Mas a troca dos helis põe em causa o socorro à população?

O helicóptero sediado em Macedo de Cavaleiros era uma aeronave AW109, com autonomia para "300 Km". Ao ser trocado para uma aeronave AW139, a autonomia aumenta para "400 Km". A justificação para a troca é que como o helicóptero do INEM sediado em Viseu agora só opera 12 horas, durante o dia, o helicóptero de Macedo de Cavaleiros terá de prestar assistência durante a noite, o que significa que precisa de uma aeronave com mais autonomia. Esta situação até trouxe constrangimentos à região, porque os heliportos dos hospitais de Bragança e Mirandela não têm certificação para receber aeronaves de maiores dimensões. Teve de ser cedido o campo de futebol do Instituto Politécnico de Bragança para que o helicóptero pudesse aterrar. No entanto, Tiago Faria Lopes disse que esta autonomia não é benéfica como se pensa, até porque aumenta em "50 minutos" o socorro do doente, salientando que o que se está a fazer é "tapar o sol com a peneira". O comandante explicou que se houver uma emergência durante a noite, os helicópteros a operar são os de Macedo e Loulé, mas só é eficiente se transportar o doente numa hora, o que não acontece em distâncias longas. "Os médicos têm uma hora entre o socorro da vítima até entrarem no bloco operatório.
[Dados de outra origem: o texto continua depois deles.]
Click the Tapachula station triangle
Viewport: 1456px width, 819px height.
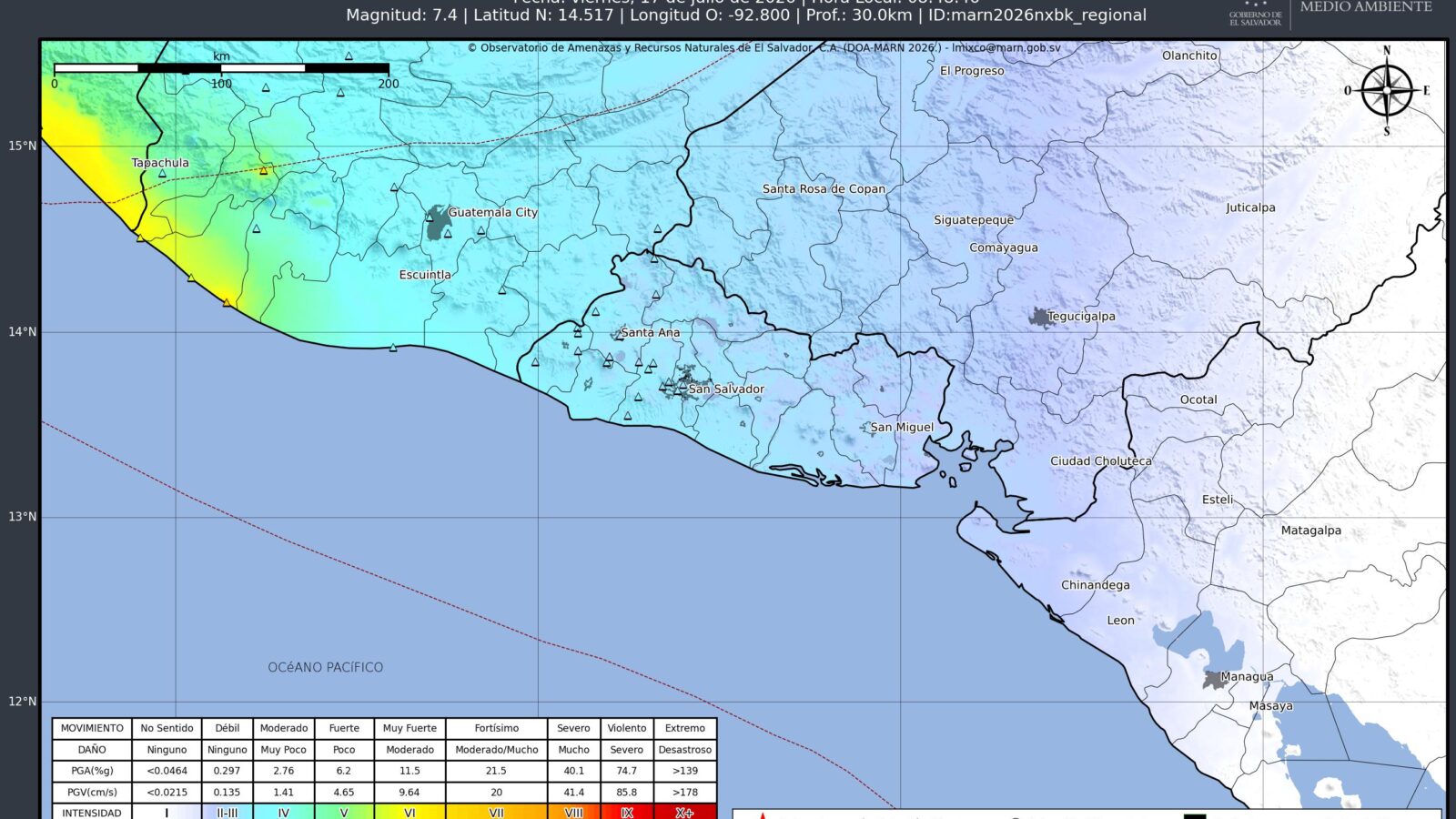(162, 173)
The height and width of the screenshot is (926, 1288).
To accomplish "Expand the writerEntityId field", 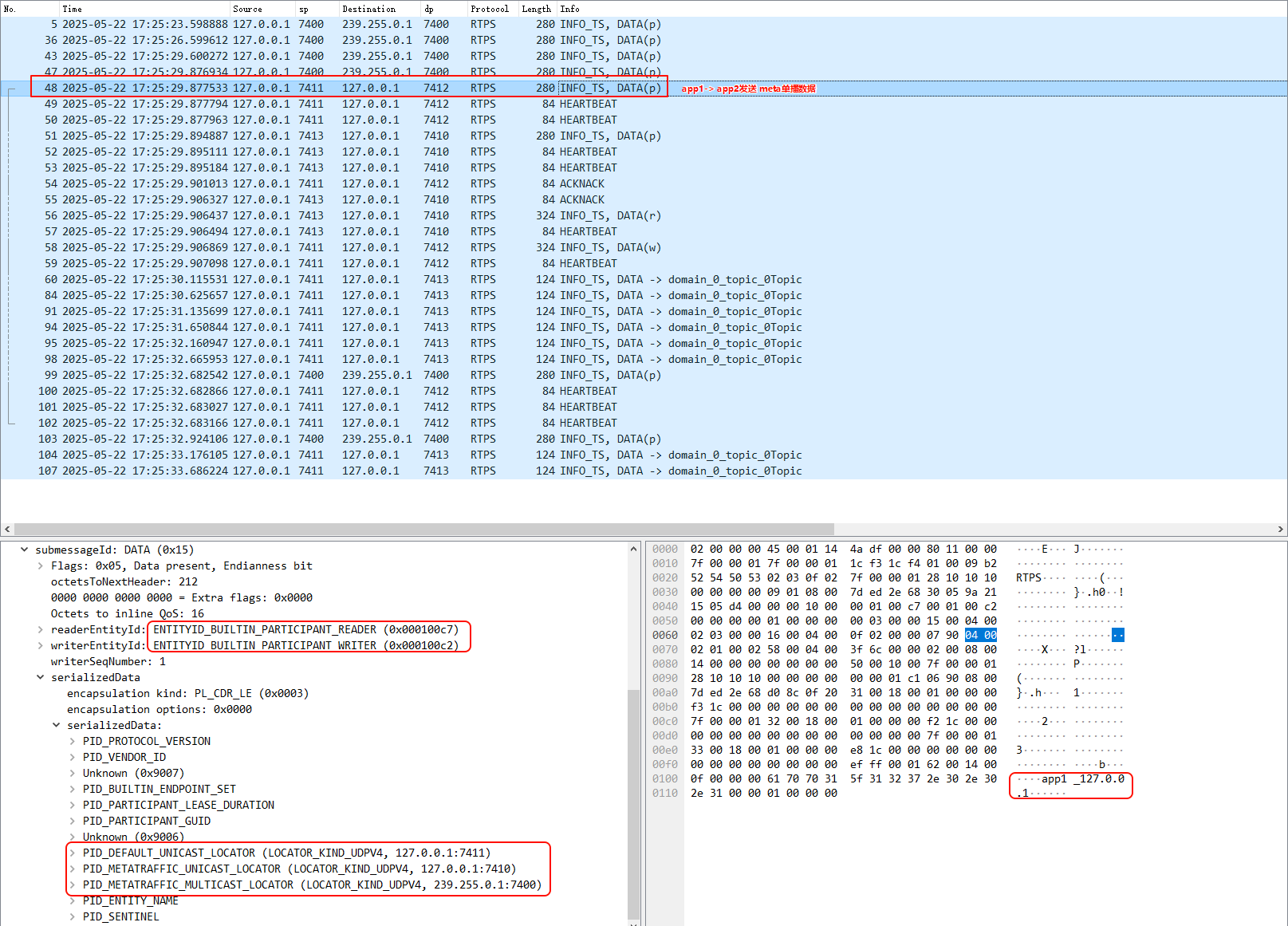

Quando é ultrapassada essa hora já não vale a pena. Por exemplo, se houver um acidente em Abrantes à noite, o helicóptero que lá vai é o de Loulé. Demora uma hora e meia a lá chegar e já não serve. Assim vale mais ir lá uma VMER, que é o que o INEM vai dizer. Mas a VMER serve para minimizar o dano no local, enquanto o helicóptero chega, não serve para transportar o doente o mais rápido possível para o hospital", vincou. Desta forma, Tiago Faria Lopes não tem dúvidas de que a troca das aeronaves só dão uma falsa sensação de segurança. "É inadmissível que se esteja a pôr em risco o socorro da população, em detrimento de negócios pouco claros. E a cereja no topo do bolo é culpar os pilotos de helicópteros", frisou. Contactámos a AVINCIS para perceber porque não está a cumprir a Resolução do Conselho de Ministros, em que exige quatro aeronaves em permanência 24 horas por dia, se o valor pago é até superior. Questionamos ainda porque não teve em consideração que os heliportos dos hospitais de Bragança e Mirandela não estão certificados para receber estas aeronaves. E como reage ao facto de o sindicato negar a falta de pilotos e afirmar haver um complô entre a AVINCIS e o INEM. Até ao fecho da edição do jornal não obtivemos qualquer resposta.